◆ Quoted text:
# Install a deck on top of a EPDM flat roof.



## Dale Chomechko (Mar 11, 2008)

Do it in torch on , its much tougher.
Dale Chomechko
DC Roofing Inc


----------



## Slyfox (Jun 13, 2008)

You can purchase a thick rubber slip that you will tact glue in place and set your runners on them.

Go too ABC Supply and you'll find the material I'm talking about.


----------



## -Pjackso (Jul 21, 2010)

Dale,
This house is 25 years old, and it's had at least 3 roof applications on the garage (not including the EPDM). Given the past performance, that leads me to believe that torch down only lasts between 8-9 years in this situation. I'm looking for a solution that will last longer. 
The EPDM was installed (2-3 years ago). The EPDM may not last near as long, but I'm already committed. I think if I were to replace the roof again - I'd go with a thick guage 3" standing standing seam metal roof.


Slyfox,
I called the local ABC, and the only thing they had was the rubber walkway pads. (30"x30"x3/8" @ $15.65) That's $2.51 per sq ft - not including the deck. The hardibacker is about $1.00 per sq ft. (BTW, The ABC website is terrible.)
How much is your rubber slip pad? Any references?


Back to my hair-brained idea - Is my logic wrong about the hardibacker?
Is there some background details that makes this a bad idea, or is it because it's not a proven approach?
Freeze/thaw cycles? Cracking?

I haven't bought supplies yet, so I'm still open to ideas.

Thanks.


Edit:
Good reference websites:
http://www.conservationtechnology.com/waterproofing_epdm_coverings.html

http://www.roofing.com/forum/sutra19413.html&highlight=&sid=acc6400b101e06ebb0d81c5718c61e89


----------



## seeyou (Dec 12, 2008)

-Pjackso said:


> Hello all,
> I've been a long time lurker and I finally signed up.
> Between this site (and the other), I've searched and found a lot of really good advice.
> 
> ...



We run into this situation often. Forget the hardi-backer. Glue strips of EPDM to the bottom of the runners/sleepers so you have rubber to rubber. If you really want to be anal about it, lay another strip of EPDM under the sleeper.


----------



## -Pjackso (Jul 21, 2010)

Thanks Seeyou,
I had read about the approach on a few websites, but I was looking for someone with first hand experience. So Thanks!

◆ Data listing:
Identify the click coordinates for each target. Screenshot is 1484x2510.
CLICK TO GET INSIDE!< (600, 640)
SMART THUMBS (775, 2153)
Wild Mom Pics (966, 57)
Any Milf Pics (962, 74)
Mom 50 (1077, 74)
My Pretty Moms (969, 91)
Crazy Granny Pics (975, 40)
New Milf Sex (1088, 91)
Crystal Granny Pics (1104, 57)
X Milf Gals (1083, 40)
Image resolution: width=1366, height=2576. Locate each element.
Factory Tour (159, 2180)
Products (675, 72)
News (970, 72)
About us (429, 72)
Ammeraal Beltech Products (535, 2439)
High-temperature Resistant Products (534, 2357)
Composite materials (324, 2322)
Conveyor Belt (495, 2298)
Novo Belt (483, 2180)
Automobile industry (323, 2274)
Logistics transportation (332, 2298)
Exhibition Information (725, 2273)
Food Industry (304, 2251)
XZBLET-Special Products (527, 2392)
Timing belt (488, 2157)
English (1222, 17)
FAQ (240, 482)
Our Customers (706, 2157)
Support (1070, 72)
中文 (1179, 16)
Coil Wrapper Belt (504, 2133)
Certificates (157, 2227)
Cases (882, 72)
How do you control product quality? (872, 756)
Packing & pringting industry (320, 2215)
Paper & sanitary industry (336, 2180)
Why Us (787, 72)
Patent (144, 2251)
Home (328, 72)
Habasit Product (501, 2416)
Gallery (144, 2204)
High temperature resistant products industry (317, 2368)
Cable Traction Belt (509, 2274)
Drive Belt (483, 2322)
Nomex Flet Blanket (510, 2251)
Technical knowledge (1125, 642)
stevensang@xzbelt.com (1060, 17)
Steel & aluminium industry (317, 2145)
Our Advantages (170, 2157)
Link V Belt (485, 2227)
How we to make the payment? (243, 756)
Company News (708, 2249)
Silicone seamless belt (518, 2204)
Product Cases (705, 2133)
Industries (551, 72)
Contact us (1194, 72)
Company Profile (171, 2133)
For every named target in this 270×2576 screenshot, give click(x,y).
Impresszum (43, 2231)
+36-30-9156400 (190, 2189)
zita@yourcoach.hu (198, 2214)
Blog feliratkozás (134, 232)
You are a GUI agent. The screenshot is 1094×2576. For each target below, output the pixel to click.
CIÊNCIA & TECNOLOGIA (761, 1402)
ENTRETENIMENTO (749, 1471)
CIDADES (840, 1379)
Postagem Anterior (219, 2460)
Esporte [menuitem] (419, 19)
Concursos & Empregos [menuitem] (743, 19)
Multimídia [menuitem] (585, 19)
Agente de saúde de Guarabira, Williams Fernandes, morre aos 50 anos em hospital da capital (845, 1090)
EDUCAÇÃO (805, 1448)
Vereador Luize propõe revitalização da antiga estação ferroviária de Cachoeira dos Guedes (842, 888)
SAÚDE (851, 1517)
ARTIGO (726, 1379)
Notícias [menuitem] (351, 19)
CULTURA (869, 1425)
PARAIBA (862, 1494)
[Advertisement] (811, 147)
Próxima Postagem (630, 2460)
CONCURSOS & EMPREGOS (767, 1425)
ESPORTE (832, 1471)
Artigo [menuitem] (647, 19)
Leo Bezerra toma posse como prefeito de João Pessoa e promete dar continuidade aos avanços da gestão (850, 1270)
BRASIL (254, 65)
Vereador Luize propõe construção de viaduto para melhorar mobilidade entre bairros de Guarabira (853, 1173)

◆ Directives:
1. Duplicate the part of the EPDM deck thread that opens with the words containing "Do it in torch" and closes with "runners on them.".
2. Turn the paragraph of the EPDM deck thread that begins "We run into this situation often" into a short bulleted list that keeps its main points.
The listing has nothing to do with the EPDM deck thread.

◆ The replies:
1.
Do it in torch on , its much tougher.
Dale Chomechko
DC Roofing Inc


----------



## Slyfox (Jun 13, 2008)

You can purchase a thick rubber slip that you will tact glue in place and set your runners on them.

2.
- This situation comes up often.
- Skip the hardi-backer.
- Glue strips of EPDM to the bottom of the runners/sleepers so rubber sits on rubber.
- For extra care, lay another strip of EPDM under the sleeper.